Celebrating 40 Years of the Clean Water Act

I just got back from the annual Urban Watershed Sustainability Leadership Conference in Cincinnati, hosted by the U.S. Water Alliance.  The major theme was green infrastructure – things like roadside plantings, green roofs, and porous pavement that mimic the way nature handles rainwater – and it was inspiring to hear on-the-ground stories from so many cities making major investments in this smarter solution to chronic sewage overflows.  All of the speakers were genuinely excited about challenging themselves, as well as their colleagues in both the public and private sector, to fundamentally re-think the way they manage water in the urban environment. 

From Cleveland’s focus on re-purposing vacant lands, to Syracuse’s Save the Rain campaign, to Kansas City’s completion this year of about 150 green infrastructure projects in a single neighborhood, the conference highlighted communities that are “thinking outside the pipes”* to manage urban runoff in ways that help create healthier, more livable communities.

While the conference was chock full of engineers and municipal officials, rather than attorneys like me – presenters felt perfectly free to throw in a lawyer joke every now and then – it was clear to everyone there that the Clean Water Act is the most important driver behind these green infrastructure initiatives.  As in previous years of the conference, the featured cities’ efforts are directed specifically towards meeting Clean Water Act compliance schedules they have negotiated with state or federal regulatory agencies.  The provisions of that landmark federal law, which turns 40 years old today, have focused the energies and talents of conference attendees, as nothing else can, on keeping raw sewage from our urban waterways.

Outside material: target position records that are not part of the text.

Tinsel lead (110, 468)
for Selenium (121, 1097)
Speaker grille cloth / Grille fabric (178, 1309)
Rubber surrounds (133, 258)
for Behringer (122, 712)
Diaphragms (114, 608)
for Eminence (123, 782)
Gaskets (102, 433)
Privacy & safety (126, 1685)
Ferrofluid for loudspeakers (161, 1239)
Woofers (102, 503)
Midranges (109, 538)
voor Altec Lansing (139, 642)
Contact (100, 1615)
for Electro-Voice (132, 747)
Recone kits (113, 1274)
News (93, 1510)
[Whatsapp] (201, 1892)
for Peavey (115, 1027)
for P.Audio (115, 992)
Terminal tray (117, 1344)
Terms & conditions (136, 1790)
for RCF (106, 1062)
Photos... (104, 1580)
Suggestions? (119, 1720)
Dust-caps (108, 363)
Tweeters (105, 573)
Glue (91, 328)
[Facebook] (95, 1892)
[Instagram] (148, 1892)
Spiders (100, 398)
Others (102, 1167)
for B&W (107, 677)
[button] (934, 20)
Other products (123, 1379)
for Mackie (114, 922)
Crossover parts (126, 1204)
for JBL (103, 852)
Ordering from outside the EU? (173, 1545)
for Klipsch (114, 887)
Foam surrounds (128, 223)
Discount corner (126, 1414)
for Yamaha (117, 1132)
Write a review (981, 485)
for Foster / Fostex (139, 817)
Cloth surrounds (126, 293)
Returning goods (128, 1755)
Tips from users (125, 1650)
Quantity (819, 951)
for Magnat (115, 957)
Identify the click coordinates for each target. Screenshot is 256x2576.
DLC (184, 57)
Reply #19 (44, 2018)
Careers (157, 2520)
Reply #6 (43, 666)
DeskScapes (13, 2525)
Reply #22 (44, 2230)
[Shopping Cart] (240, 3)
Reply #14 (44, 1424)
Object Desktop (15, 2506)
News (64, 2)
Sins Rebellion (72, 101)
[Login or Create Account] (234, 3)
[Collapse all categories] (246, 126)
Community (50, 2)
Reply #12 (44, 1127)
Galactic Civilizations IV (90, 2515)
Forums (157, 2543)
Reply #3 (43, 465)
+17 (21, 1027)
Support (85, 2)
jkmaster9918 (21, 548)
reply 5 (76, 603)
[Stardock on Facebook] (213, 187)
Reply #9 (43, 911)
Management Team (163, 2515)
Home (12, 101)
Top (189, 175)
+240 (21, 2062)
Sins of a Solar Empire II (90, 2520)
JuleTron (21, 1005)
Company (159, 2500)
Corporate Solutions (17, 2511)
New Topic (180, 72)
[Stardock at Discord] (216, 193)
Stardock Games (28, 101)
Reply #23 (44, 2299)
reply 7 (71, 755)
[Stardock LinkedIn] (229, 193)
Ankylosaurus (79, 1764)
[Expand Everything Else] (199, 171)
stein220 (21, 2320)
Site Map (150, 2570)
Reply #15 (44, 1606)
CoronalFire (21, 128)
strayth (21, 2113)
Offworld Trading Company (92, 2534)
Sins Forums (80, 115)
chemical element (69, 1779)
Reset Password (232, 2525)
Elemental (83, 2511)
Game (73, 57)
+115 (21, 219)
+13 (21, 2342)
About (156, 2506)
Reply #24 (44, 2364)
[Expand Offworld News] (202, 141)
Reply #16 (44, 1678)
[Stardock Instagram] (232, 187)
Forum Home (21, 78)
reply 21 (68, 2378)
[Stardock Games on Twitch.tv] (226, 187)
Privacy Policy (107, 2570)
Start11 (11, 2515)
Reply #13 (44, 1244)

So even as we work to defend the Clean Water Act from those who would gut its core provisions, fight to restore protections eroded by misguided Supreme Court decisions, and push EPA to update regulations to reflect today’s best science, let’s also make sure today to celebrate the past successes of the Clean Water Act and look ahead to future successes that are taking shape now in cities across the nation.

*Credit goes to Nancy Stoner, EPA’s Acting Assistant Administrator for Water, for that catchy phrase she used in her remarks at the conference.  (Catchy to all of us stormwater geeks, at any rate!)